## Work item
Repeat the stretch of entries below from the line with "Dental Services (103, 87)" through the line with "Step 1: Tongue ‘n Gauze (76, 297)". Include both ends and add nothing.

## Supplied entries
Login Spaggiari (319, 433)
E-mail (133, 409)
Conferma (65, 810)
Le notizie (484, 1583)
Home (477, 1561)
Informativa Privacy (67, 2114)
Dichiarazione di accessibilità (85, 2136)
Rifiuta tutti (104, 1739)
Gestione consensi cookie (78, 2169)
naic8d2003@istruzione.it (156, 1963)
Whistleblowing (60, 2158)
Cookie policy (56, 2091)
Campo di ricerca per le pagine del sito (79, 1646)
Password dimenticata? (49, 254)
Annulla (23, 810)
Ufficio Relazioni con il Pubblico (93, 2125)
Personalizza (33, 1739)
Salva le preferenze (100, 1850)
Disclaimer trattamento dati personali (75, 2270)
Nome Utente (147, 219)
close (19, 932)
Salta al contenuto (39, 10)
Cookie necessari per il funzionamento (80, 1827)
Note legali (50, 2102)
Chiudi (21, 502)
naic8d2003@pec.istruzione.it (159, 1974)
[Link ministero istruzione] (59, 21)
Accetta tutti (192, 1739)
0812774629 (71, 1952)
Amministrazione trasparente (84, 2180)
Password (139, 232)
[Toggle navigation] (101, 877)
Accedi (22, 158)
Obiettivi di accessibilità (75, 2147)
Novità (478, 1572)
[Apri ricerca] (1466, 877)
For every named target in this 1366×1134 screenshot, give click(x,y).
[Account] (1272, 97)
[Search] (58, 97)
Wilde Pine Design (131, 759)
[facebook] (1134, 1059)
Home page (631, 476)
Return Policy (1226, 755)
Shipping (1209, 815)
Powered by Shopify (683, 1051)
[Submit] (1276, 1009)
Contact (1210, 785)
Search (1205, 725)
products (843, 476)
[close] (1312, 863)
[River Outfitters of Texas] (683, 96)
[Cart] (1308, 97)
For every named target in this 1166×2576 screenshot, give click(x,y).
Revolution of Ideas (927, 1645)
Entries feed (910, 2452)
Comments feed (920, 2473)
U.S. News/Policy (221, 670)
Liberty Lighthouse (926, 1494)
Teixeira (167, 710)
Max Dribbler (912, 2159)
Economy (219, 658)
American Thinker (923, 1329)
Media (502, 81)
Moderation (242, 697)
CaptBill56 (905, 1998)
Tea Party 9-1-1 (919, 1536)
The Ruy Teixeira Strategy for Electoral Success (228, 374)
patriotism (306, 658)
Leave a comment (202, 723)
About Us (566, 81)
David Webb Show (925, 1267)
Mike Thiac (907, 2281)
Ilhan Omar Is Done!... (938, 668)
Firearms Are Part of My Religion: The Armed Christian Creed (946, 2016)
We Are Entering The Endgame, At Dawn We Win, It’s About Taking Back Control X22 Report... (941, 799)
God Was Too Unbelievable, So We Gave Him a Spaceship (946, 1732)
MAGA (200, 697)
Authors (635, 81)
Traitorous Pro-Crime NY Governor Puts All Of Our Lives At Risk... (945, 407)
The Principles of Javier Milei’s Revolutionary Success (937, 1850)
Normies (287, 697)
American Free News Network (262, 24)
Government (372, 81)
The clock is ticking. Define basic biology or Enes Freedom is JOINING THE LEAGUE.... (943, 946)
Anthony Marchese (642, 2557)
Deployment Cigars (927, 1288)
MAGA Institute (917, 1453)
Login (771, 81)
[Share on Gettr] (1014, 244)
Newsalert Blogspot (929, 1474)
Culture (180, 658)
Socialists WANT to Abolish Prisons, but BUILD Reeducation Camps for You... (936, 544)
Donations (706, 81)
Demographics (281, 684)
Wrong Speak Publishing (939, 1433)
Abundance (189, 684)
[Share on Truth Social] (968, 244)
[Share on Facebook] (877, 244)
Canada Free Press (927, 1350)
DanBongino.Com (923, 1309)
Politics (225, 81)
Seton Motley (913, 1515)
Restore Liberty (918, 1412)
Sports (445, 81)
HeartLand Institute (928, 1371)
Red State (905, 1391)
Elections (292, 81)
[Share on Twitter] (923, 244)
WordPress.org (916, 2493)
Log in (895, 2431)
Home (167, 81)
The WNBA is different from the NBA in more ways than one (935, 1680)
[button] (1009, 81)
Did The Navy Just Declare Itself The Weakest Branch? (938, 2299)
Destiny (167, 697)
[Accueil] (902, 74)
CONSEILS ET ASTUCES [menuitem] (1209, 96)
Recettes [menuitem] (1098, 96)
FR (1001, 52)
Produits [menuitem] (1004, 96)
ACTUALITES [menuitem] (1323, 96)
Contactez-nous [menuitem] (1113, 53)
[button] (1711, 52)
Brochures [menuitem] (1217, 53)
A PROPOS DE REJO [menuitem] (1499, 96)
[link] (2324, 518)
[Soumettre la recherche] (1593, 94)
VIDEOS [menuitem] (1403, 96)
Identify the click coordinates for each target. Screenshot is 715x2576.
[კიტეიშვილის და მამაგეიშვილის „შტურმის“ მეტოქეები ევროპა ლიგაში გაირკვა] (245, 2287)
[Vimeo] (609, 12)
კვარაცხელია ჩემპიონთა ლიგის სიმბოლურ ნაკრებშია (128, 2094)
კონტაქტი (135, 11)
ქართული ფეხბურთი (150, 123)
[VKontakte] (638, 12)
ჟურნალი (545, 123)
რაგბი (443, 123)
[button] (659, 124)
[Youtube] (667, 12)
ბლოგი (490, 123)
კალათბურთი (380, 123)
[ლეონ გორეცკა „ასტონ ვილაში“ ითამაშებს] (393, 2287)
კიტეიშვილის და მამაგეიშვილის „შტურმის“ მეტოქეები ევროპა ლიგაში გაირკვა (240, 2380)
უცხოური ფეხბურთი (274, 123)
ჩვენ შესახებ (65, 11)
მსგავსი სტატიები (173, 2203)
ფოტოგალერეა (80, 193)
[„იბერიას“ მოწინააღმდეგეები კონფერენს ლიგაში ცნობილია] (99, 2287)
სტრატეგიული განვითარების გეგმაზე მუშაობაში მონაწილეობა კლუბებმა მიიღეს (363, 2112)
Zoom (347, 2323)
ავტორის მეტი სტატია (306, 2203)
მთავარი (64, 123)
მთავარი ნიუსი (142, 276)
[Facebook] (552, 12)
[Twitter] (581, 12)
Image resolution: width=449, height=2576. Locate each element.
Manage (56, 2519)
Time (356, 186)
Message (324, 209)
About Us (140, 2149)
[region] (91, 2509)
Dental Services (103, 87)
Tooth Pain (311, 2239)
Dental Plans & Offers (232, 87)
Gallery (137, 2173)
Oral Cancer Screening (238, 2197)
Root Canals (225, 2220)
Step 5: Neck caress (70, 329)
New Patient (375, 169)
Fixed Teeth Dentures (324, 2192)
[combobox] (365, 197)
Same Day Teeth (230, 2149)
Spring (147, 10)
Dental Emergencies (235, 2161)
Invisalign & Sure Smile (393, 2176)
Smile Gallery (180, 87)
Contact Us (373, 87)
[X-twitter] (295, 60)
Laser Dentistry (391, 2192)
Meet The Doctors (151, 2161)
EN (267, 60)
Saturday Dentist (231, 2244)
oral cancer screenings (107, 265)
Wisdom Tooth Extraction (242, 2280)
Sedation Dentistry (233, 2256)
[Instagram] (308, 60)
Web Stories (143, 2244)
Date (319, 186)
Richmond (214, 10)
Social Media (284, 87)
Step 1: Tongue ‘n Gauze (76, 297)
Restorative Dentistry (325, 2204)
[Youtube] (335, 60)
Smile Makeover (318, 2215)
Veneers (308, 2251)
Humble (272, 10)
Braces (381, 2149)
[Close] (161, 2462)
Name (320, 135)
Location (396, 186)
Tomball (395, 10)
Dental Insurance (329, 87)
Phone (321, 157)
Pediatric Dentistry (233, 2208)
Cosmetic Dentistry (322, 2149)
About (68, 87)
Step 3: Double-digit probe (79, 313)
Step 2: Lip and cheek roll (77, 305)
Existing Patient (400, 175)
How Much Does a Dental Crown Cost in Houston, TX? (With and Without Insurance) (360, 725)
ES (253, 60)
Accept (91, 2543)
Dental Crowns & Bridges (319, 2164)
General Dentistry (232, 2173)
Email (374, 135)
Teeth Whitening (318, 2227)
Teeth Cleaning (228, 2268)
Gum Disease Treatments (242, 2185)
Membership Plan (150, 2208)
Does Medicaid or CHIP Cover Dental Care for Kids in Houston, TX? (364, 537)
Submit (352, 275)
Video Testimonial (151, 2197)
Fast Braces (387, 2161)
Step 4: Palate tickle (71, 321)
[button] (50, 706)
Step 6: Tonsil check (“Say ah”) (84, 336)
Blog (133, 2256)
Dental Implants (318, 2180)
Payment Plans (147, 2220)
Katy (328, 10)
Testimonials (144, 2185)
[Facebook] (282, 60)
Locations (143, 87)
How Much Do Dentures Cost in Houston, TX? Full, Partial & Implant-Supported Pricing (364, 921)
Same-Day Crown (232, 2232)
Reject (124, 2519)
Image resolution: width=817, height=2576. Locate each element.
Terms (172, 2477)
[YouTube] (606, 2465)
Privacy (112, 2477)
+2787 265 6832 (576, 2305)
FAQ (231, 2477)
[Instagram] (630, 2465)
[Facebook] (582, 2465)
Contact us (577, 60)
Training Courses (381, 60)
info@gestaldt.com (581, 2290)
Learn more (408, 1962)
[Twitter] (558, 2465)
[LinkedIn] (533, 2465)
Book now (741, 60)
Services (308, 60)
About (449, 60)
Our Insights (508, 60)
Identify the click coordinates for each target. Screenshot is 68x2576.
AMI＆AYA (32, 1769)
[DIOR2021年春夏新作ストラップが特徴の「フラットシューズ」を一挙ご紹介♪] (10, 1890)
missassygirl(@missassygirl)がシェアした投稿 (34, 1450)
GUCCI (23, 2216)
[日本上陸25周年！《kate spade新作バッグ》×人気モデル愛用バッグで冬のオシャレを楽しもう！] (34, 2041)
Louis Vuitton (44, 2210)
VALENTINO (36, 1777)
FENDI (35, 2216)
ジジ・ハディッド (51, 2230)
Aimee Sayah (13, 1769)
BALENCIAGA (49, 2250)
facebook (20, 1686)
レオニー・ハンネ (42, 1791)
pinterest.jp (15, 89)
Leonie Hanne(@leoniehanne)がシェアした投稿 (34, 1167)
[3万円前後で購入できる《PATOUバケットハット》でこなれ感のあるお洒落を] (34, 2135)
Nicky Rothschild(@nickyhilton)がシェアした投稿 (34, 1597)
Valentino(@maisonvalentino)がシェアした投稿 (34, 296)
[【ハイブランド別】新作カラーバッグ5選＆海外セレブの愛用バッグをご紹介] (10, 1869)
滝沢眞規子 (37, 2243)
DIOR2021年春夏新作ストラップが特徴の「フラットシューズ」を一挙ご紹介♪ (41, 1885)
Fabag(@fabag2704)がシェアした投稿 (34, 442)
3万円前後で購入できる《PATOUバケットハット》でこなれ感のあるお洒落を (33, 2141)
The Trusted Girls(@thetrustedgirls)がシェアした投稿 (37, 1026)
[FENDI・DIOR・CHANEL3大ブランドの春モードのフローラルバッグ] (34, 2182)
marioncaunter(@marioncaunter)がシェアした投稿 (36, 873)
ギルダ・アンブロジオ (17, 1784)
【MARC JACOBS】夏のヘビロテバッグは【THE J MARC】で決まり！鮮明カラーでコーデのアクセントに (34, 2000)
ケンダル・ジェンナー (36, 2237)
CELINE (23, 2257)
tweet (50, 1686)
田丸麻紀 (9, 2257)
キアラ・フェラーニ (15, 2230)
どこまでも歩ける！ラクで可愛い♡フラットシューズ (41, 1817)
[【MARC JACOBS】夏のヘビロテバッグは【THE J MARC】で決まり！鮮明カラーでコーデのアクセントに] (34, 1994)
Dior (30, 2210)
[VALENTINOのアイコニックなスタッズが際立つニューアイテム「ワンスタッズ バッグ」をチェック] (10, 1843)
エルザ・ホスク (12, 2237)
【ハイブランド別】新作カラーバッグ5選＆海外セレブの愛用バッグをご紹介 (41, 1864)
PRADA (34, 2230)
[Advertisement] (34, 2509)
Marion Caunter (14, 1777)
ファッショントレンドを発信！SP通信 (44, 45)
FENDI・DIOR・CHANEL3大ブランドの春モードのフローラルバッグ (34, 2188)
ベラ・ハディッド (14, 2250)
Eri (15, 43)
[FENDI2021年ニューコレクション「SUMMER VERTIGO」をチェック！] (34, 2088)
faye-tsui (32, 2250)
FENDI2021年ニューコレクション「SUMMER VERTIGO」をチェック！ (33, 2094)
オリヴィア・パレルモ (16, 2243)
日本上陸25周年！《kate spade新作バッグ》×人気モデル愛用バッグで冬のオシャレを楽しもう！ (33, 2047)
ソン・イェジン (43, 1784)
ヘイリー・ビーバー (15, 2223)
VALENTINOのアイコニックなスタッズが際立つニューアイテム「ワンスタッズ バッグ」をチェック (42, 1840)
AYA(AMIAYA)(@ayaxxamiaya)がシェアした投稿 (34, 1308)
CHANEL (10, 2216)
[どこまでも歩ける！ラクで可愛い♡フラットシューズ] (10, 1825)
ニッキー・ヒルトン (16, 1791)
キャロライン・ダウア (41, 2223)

## Exercise result
Dental Services (103, 87)
Tooth Pain (311, 2239)
Dental Plans & Offers (232, 87)
Gallery (137, 2173)
Oral Cancer Screening (238, 2197)
Root Canals (225, 2220)
Step 5: Neck caress (70, 329)
New Patient (375, 169)
Fixed Teeth Dentures (324, 2192)
[combobox] (365, 197)
Same Day Teeth (230, 2149)
Spring (147, 10)
Dental Emergencies (235, 2161)
Invisalign & Sure Smile (393, 2176)
Smile Gallery (180, 87)
Contact Us (373, 87)
[X-twitter] (295, 60)
Laser Dentistry (391, 2192)
Meet The Doctors (151, 2161)
EN (267, 60)
Saturday Dentist (231, 2244)
oral cancer screenings (107, 265)
Wisdom Tooth Extraction (242, 2280)
Sedation Dentistry (233, 2256)
[Instagram] (308, 60)
Web Stories (143, 2244)
Date (319, 186)
Richmond (214, 10)
Social Media (284, 87)
Step 1: Tongue ‘n Gauze (76, 297)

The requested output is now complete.